▸ **WHAT NEEDS TO BE DONE**
Print only the lines below from the one with "This screenshot has width=1600, height=841." to the one with "Viewport: 1216px width, 754px height.", both included, exactly as they stand. Leave pictures out.

RECORDS SHOWN section start

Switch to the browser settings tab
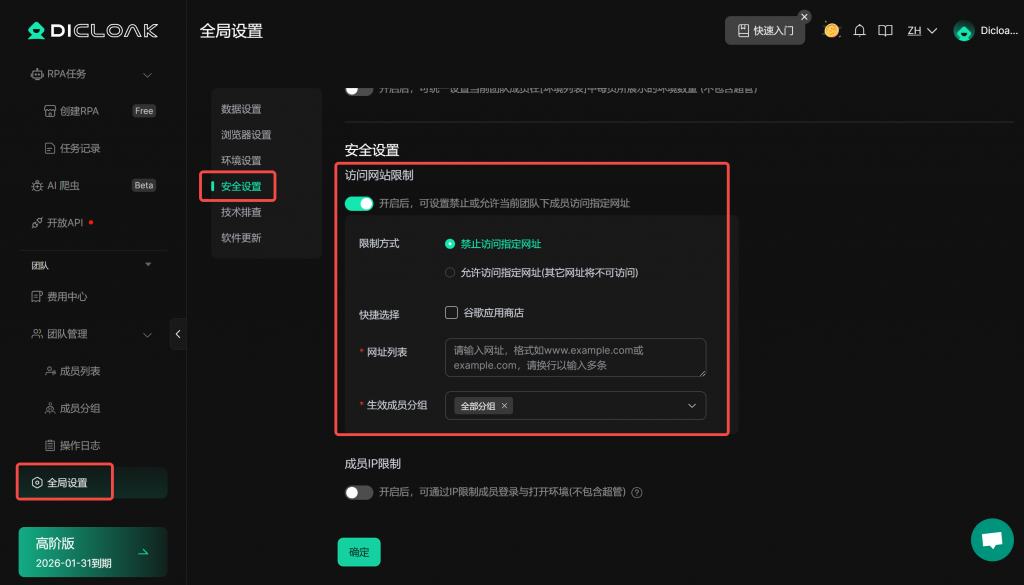The width and height of the screenshot is (1024, 585). [x=246, y=135]
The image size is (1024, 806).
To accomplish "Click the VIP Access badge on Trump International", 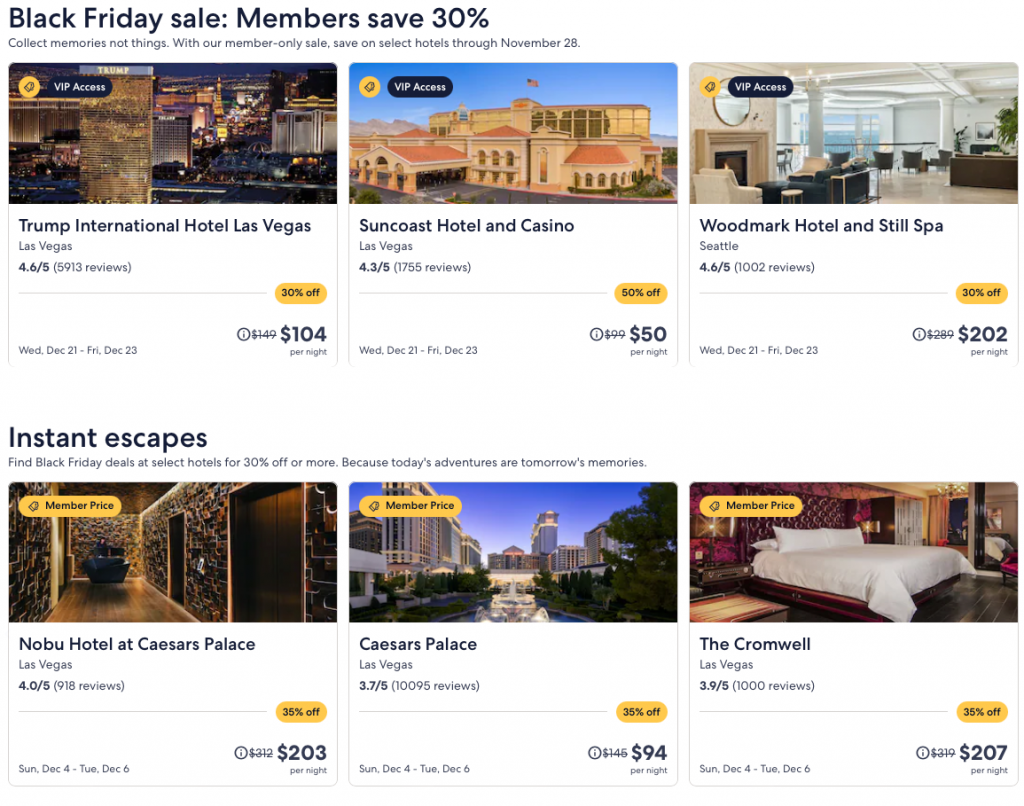I will 65,87.
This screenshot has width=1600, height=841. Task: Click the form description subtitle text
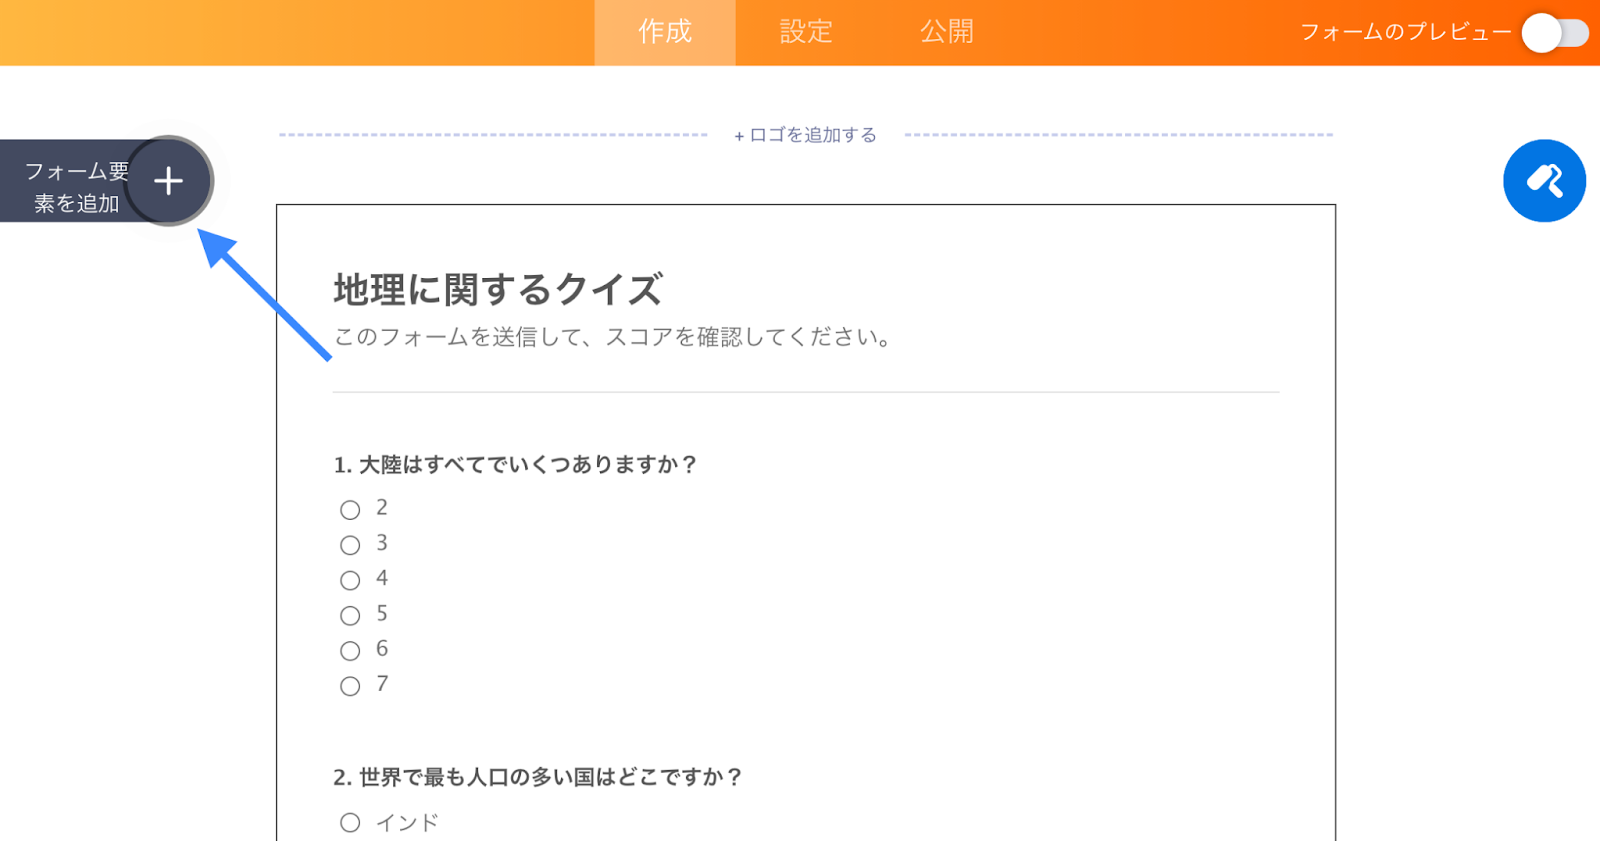point(612,337)
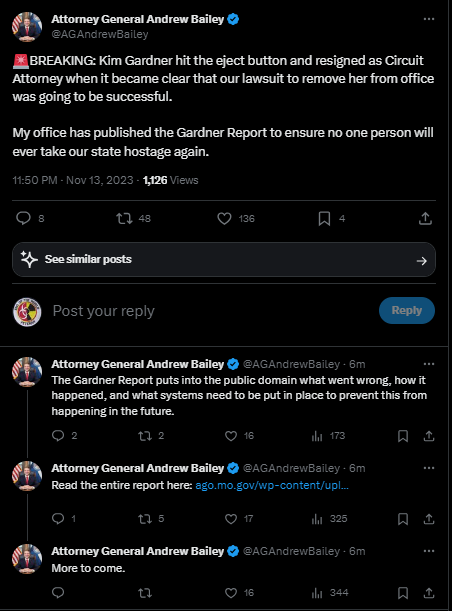
Task: View analytics showing 173 views
Action: 328,436
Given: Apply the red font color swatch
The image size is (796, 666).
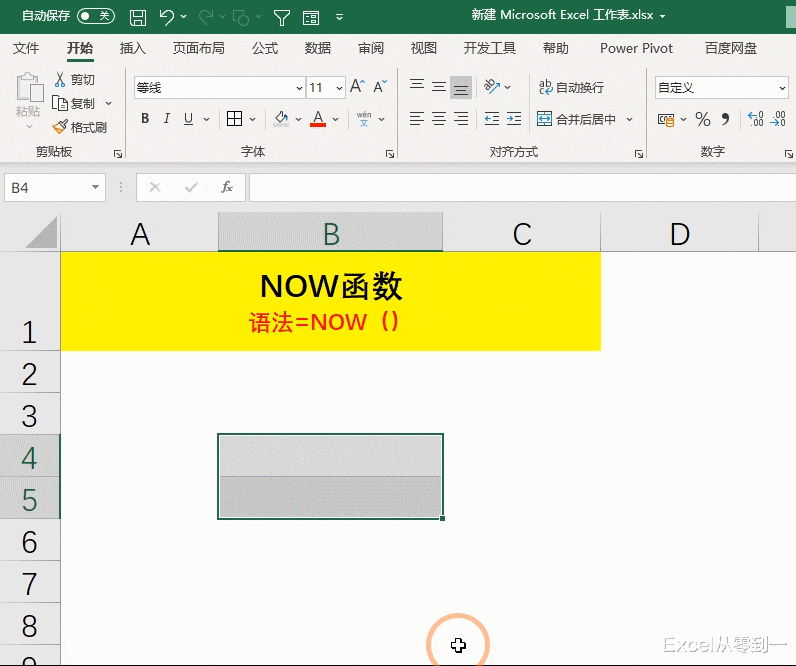Looking at the screenshot, I should 318,119.
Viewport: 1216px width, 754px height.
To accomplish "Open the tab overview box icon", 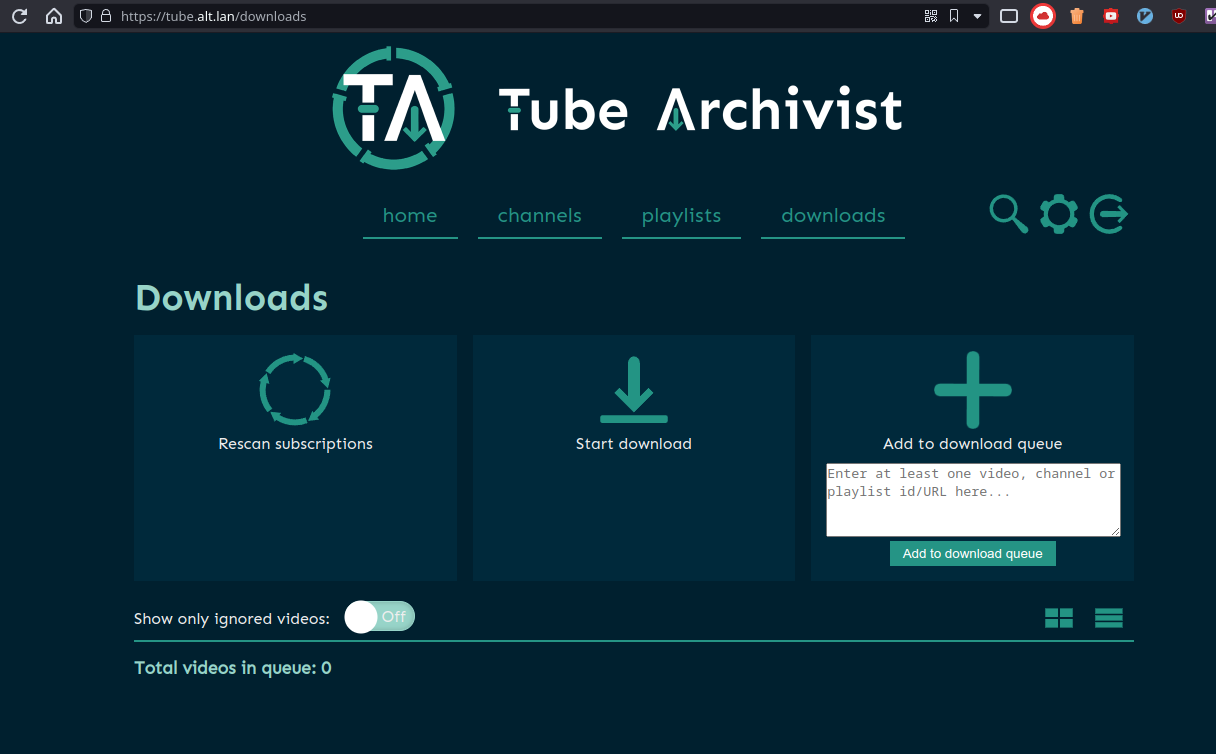I will pyautogui.click(x=1008, y=16).
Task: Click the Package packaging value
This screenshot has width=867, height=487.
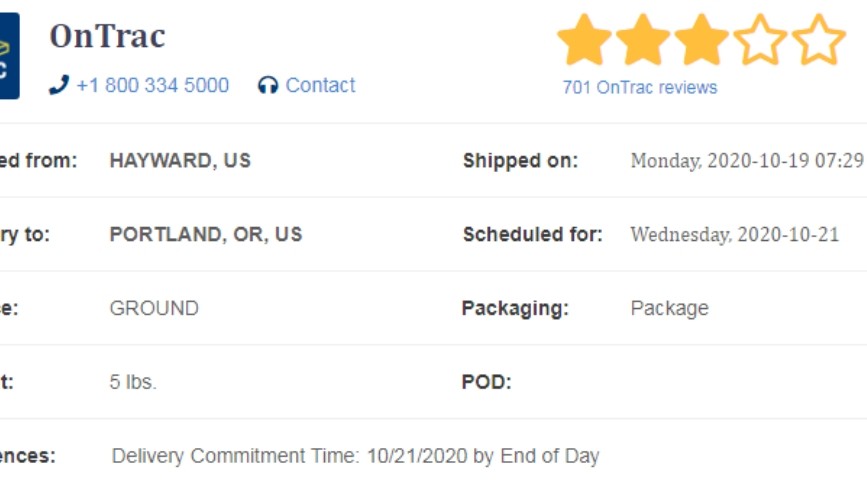Action: pos(670,308)
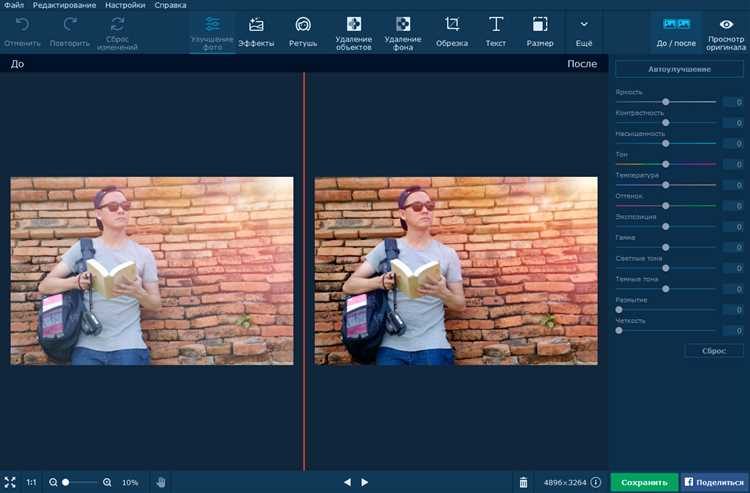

RECORDS SHOWN section end

▸ **COMPLETED EXERCISE**
This screenshot has width=1600, height=841. Task: Click the form description subtitle text
point(612,337)
Task: View analytics showing 173 views
Action: 328,436
Given: Apply the red font color swatch
The image size is (796, 666).
Looking at the screenshot, I should 318,119.
Viewport: 1216px width, 754px height.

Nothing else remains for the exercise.